## EXTRACTED MATERIAL
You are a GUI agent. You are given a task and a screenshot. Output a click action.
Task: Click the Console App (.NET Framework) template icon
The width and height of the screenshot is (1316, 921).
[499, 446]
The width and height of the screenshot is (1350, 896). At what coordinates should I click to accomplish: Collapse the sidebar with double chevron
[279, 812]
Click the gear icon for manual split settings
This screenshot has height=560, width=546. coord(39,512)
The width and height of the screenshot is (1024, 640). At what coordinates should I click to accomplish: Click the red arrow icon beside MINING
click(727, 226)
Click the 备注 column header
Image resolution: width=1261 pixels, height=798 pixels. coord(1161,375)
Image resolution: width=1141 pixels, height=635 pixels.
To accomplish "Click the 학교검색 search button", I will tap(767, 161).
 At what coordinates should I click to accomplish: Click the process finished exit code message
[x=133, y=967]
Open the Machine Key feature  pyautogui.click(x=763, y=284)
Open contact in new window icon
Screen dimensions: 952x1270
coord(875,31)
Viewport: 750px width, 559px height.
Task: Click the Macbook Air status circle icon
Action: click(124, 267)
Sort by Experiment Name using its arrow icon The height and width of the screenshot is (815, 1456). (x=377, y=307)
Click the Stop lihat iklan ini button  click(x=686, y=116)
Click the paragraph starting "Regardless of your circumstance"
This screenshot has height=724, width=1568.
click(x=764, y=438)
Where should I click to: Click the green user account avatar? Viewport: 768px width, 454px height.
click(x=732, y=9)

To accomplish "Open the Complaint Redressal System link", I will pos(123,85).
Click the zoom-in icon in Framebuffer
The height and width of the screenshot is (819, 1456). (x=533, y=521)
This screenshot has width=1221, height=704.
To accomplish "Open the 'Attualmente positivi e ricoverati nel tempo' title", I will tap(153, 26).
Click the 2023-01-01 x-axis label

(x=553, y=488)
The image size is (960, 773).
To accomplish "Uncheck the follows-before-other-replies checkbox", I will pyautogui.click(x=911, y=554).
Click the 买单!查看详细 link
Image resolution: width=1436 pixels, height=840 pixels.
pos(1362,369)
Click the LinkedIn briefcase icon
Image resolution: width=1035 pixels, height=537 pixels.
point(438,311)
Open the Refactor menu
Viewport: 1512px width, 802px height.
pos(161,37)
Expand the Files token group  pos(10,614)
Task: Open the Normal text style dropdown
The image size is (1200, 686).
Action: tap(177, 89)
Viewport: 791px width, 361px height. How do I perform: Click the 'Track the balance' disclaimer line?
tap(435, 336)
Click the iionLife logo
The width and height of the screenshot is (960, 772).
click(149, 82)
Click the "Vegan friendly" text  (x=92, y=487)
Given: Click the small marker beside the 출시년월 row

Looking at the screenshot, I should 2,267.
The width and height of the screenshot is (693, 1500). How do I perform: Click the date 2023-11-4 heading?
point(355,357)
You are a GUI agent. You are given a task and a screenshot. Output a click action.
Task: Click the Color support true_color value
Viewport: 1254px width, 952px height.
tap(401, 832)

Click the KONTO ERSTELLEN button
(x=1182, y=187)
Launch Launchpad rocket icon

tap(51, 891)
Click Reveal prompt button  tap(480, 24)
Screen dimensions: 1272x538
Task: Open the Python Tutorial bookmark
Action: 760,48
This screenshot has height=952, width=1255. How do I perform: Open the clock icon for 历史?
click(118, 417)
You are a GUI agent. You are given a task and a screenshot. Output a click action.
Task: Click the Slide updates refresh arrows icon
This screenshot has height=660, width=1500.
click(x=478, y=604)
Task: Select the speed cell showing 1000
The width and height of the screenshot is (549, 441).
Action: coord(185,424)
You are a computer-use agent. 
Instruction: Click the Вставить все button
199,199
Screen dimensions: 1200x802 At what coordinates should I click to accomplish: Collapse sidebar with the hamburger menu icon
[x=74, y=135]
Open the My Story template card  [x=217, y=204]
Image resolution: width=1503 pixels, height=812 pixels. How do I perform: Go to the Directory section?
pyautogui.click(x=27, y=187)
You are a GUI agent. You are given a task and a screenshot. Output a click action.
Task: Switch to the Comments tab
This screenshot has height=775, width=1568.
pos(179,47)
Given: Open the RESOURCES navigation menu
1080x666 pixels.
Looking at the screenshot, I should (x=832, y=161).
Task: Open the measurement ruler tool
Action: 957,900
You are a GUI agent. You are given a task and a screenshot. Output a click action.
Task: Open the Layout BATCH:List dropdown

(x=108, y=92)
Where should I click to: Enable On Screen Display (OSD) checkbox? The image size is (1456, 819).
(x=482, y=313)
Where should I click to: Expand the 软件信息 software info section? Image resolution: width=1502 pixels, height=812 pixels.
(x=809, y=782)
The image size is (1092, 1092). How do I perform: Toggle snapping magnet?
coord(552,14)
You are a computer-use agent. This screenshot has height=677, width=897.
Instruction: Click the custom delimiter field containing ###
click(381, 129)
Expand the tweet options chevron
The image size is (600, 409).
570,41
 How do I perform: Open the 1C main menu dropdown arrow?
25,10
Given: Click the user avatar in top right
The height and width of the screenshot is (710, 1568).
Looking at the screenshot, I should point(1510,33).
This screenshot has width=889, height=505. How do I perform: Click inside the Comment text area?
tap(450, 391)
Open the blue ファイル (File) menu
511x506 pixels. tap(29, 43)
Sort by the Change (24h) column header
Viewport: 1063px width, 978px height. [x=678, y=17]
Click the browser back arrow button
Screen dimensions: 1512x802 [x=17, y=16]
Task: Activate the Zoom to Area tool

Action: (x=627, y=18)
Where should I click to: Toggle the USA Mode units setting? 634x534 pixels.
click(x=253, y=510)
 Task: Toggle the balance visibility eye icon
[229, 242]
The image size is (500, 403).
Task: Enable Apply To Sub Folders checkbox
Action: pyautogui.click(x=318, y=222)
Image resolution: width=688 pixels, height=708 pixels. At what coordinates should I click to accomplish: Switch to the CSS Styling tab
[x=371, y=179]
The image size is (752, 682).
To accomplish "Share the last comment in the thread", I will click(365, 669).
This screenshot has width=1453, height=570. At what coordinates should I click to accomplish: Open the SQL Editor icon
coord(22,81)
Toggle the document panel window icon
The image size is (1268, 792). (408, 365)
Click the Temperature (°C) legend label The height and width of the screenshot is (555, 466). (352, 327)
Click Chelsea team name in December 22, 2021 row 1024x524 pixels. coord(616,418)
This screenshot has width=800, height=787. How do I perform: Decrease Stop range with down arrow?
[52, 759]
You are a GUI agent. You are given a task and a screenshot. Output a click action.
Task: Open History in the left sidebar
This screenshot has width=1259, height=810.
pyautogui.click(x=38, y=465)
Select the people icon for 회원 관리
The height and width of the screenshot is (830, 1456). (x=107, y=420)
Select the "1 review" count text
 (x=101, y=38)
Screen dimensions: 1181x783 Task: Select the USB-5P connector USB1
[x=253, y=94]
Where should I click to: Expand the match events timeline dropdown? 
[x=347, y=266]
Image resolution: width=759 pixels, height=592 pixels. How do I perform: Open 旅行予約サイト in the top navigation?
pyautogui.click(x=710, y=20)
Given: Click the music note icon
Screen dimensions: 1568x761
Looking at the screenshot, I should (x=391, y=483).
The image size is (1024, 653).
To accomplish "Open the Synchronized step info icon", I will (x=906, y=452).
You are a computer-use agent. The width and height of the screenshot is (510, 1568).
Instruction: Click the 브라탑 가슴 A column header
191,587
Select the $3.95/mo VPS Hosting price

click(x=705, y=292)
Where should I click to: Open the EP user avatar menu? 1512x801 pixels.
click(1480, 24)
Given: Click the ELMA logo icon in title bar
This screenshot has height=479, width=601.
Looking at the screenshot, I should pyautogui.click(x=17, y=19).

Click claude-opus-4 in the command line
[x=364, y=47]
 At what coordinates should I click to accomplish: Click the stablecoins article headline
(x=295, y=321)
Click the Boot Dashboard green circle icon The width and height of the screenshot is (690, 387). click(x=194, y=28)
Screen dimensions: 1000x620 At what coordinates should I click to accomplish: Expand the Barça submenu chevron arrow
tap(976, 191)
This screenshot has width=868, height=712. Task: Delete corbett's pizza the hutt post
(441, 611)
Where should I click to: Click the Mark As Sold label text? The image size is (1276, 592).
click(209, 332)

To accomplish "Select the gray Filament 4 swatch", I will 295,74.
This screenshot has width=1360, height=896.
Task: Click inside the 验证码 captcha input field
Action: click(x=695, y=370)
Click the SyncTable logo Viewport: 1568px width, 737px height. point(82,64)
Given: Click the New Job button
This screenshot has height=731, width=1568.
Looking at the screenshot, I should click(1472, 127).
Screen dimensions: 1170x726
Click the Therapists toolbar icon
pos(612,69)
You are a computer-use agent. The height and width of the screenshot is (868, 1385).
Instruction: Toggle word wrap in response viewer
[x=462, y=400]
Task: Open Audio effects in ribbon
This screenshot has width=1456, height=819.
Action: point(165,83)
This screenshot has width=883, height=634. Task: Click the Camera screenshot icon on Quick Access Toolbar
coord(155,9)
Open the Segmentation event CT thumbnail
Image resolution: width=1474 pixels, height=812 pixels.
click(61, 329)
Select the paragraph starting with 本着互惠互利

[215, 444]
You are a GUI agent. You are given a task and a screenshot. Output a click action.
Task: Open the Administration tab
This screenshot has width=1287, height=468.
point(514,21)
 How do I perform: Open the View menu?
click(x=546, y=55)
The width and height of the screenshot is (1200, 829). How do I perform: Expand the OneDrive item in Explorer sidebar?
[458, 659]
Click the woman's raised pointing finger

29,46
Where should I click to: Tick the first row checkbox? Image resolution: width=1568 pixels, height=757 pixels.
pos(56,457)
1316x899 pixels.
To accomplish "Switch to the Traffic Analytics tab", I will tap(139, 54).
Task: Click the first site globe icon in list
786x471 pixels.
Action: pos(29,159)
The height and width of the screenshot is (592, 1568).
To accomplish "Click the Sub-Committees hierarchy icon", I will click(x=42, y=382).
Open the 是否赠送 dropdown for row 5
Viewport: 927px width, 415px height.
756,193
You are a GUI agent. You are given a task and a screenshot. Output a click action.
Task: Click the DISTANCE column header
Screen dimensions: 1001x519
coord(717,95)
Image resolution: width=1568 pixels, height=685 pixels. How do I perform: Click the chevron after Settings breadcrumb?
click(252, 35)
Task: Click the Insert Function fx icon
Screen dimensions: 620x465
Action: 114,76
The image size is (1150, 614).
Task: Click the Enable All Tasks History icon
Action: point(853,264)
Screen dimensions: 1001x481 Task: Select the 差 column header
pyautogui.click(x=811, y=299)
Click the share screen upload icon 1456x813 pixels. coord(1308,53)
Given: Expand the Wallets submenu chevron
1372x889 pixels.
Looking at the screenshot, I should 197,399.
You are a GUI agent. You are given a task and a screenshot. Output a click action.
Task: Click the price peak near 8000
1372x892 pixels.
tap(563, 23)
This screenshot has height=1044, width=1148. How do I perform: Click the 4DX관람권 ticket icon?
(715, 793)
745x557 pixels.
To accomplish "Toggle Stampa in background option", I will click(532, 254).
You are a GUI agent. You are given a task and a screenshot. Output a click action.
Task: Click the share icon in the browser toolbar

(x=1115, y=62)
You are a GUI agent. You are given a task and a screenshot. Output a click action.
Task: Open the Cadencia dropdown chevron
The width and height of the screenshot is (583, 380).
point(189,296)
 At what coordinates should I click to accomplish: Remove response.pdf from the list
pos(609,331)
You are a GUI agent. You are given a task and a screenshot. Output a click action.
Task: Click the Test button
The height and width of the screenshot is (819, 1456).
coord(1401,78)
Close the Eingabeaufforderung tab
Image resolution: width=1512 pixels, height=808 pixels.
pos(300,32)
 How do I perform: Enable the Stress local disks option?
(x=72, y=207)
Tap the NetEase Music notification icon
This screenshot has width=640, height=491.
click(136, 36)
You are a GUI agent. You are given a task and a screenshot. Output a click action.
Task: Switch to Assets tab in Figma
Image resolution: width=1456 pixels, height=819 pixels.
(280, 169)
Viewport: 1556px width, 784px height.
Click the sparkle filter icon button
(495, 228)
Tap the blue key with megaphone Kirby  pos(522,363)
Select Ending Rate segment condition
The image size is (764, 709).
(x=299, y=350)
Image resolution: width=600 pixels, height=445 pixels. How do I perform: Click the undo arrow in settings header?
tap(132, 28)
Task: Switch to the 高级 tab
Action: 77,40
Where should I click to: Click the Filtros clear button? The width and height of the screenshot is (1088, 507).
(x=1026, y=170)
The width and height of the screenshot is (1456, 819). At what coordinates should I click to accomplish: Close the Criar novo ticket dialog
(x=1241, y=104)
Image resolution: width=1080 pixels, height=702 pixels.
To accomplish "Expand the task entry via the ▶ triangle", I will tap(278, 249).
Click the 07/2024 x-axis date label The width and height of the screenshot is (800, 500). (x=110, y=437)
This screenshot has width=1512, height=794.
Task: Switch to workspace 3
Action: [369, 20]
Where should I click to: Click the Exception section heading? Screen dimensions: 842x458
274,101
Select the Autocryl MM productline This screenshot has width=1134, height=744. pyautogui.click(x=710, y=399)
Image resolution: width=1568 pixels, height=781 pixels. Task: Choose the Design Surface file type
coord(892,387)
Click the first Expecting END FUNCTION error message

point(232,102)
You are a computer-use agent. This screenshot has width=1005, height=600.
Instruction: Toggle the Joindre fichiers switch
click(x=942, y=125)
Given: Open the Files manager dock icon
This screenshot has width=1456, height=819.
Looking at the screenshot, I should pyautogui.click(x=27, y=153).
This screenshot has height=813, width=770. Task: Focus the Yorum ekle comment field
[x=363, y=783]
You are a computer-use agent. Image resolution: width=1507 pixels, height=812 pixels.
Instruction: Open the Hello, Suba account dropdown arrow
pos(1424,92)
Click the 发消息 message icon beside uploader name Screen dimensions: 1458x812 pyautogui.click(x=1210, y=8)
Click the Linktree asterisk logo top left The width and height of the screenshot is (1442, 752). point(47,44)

## THE PROBLEM
Please lay out the lines of the items above as a Markdown table with the columns Row and Entry, starting with the line that contains "Task: Click the Insert Function fx icon" and going on through the line that contains "pyautogui.click(x=811, y=299)". Number each row and leave out any blank lines.

## TASK SOLUTION
| Row | Entry |
|---|---|
| 1 | Task: Click the Insert Function fx icon |
| 2 | Screen dimensions: 620x465 |
| 3 | Action: 114,76 |
| 4 | The image size is (1150, 614). |
| 5 | Task: Click the Enable All Tasks History icon |
| 6 | Action: point(853,264) |
| 7 | Screen dimensions: 1001x481 Task: Select the 差 column header |
| 8 | pyautogui.click(x=811, y=299) |